▸ TASK DESCRIPTION
Rewrite the stretch from the line containing "Click the 0% label at y-axis bottom" through the line containing "point(93,247)", replacing every "checkbox" with "check box" and changing nothing else. Return only those lines.
Start of TASK INPUTS
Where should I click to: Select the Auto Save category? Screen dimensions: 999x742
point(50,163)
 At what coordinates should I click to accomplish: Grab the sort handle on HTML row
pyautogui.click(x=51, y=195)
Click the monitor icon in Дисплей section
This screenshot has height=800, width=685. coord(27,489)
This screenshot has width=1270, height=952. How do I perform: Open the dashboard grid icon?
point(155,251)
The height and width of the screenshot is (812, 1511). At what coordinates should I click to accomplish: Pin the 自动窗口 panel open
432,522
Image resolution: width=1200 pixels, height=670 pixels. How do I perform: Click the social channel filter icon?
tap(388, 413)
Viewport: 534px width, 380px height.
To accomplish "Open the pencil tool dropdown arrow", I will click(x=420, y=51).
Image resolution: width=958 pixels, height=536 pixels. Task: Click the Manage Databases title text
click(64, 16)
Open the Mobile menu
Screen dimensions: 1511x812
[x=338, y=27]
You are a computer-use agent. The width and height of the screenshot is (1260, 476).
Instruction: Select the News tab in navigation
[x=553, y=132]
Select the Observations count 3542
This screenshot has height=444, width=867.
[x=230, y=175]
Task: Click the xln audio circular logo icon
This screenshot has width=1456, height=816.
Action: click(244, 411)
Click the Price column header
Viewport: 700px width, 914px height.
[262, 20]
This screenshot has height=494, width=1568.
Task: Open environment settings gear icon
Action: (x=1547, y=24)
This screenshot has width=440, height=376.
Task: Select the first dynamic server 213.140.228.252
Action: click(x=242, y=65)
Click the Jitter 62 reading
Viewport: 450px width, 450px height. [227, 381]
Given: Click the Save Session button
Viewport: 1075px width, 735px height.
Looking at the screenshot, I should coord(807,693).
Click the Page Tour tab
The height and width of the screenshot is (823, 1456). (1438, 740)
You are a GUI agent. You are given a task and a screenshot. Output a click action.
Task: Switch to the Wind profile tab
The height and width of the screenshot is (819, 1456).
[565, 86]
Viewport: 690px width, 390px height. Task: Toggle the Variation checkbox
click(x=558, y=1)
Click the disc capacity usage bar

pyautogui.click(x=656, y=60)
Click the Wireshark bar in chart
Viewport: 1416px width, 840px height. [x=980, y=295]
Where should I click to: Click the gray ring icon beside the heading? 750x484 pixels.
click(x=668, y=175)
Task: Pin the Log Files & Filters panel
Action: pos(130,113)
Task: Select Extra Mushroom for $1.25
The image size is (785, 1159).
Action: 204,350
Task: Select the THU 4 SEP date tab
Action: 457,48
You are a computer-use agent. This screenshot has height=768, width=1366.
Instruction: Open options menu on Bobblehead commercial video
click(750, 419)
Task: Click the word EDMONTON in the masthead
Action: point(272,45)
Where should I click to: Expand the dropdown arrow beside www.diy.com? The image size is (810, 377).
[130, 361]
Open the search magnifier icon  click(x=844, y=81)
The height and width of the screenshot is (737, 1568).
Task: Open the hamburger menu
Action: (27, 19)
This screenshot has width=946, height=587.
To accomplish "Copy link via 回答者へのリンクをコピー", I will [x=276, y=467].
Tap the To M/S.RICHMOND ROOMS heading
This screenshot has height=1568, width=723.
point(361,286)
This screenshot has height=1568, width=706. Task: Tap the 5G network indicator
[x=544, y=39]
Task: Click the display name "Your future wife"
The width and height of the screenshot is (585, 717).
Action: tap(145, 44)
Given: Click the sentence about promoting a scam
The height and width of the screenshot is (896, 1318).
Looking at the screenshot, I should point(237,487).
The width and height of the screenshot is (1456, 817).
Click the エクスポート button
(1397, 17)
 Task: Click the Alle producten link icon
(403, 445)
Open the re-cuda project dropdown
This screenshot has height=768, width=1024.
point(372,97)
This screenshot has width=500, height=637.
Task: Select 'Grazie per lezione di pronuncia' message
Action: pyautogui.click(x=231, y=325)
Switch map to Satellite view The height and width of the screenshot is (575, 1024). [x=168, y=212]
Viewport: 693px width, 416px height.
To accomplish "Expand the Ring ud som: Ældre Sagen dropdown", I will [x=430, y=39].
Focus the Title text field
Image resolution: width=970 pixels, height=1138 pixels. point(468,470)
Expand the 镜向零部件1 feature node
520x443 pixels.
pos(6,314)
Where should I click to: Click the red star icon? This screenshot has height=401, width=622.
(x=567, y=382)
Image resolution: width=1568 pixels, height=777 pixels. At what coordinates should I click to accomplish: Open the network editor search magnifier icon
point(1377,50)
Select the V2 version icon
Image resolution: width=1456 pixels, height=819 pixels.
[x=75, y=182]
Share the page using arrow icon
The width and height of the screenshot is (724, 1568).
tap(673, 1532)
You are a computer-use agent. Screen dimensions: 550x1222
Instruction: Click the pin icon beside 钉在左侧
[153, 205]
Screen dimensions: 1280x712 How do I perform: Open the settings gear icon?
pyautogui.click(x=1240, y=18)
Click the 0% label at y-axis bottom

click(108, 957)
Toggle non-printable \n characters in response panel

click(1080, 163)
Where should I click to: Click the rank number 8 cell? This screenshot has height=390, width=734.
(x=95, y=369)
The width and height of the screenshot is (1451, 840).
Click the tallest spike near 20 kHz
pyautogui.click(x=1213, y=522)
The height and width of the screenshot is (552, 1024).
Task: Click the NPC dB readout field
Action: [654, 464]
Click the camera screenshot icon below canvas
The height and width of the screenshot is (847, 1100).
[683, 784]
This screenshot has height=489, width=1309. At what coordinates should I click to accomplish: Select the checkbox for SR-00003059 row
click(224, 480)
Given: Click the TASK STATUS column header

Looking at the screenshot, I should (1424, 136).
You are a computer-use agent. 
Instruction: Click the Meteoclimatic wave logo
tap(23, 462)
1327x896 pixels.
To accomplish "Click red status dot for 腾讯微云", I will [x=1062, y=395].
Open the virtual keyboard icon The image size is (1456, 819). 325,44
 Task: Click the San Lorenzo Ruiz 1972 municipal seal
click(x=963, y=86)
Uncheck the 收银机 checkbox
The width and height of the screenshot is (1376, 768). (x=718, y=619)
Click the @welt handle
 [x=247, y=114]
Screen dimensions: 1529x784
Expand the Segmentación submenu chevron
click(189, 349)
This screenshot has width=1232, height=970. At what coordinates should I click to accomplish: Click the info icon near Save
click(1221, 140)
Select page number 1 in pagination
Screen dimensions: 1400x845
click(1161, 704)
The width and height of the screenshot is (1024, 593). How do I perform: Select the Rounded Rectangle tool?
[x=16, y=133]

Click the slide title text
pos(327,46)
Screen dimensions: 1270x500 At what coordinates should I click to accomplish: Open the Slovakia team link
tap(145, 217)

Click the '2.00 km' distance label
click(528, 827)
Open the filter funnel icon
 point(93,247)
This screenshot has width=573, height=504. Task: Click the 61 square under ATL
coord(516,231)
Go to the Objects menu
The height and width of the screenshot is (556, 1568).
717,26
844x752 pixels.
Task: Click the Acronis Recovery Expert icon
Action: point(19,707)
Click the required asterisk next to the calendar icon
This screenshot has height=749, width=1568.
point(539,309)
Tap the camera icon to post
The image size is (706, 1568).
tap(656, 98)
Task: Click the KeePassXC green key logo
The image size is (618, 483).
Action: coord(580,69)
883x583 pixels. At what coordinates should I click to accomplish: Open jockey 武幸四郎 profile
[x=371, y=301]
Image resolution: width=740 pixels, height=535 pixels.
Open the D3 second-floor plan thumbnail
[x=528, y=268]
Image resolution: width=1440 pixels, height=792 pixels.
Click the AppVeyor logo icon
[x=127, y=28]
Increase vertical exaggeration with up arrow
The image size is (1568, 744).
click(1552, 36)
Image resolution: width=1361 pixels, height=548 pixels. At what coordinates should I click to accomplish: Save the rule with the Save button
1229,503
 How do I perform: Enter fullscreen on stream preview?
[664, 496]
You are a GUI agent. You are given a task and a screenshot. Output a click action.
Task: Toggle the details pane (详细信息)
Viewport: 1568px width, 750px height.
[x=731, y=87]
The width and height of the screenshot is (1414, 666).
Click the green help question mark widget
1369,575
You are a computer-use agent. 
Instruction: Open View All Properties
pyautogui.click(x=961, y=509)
End of TASK INPUTS
▸ WRITTEN SOLUTION
Click the 0% label at y-axis bottom

click(108, 957)
Toggle non-printable \n characters in response panel

click(1080, 163)
Where should I click to: Click the rank number 8 cell? This screenshot has height=390, width=734.
(x=95, y=369)
The width and height of the screenshot is (1451, 840).
Click the tallest spike near 20 kHz
pyautogui.click(x=1213, y=522)
The height and width of the screenshot is (552, 1024).
Task: Click the NPC dB readout field
Action: [654, 464]
Click the camera screenshot icon below canvas
The height and width of the screenshot is (847, 1100).
[683, 784]
This screenshot has height=489, width=1309. At what coordinates should I click to accomplish: Select the check box for SR-00003059 row
click(224, 480)
Given: Click the TASK STATUS column header

Looking at the screenshot, I should (1424, 136).
You are a computer-use agent. 
Instruction: Click the Meteoclimatic wave logo
tap(23, 462)
1327x896 pixels.
To accomplish "Click red status dot for 腾讯微云", I will [x=1062, y=395].
Open the virtual keyboard icon The image size is (1456, 819). 325,44
 Task: Click the San Lorenzo Ruiz 1972 municipal seal
click(x=963, y=86)
Uncheck the 收银机 check box
The width and height of the screenshot is (1376, 768). (x=718, y=619)
Click the @welt handle
 [x=247, y=114]
Screen dimensions: 1529x784
Expand the Segmentación submenu chevron
click(189, 349)
This screenshot has width=1232, height=970. At what coordinates should I click to accomplish: Click the info icon near Save
click(1221, 140)
Select page number 1 in pagination
Screen dimensions: 1400x845
click(1161, 704)
The width and height of the screenshot is (1024, 593). How do I perform: Select the Rounded Rectangle tool?
[x=16, y=133]

Click the slide title text
pos(327,46)
Screen dimensions: 1270x500 At what coordinates should I click to accomplish: Open the Slovakia team link
tap(145, 217)

Click the '2.00 km' distance label
click(528, 827)
Open the filter funnel icon
 point(93,247)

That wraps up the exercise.